Data for this exercise:
--------------------------------

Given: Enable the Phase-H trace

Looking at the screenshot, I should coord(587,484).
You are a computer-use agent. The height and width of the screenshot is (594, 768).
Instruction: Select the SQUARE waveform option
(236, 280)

--------------------------------

Problem description: Start copying at the line that contains "You are a computer-use" and stop after the last line of the records, keeping every line exactly.

Worked solution:
You are a computer-use agent. The height and width of the screenshot is (594, 768).
Instruction: Select the SQUARE waveform option
(236, 280)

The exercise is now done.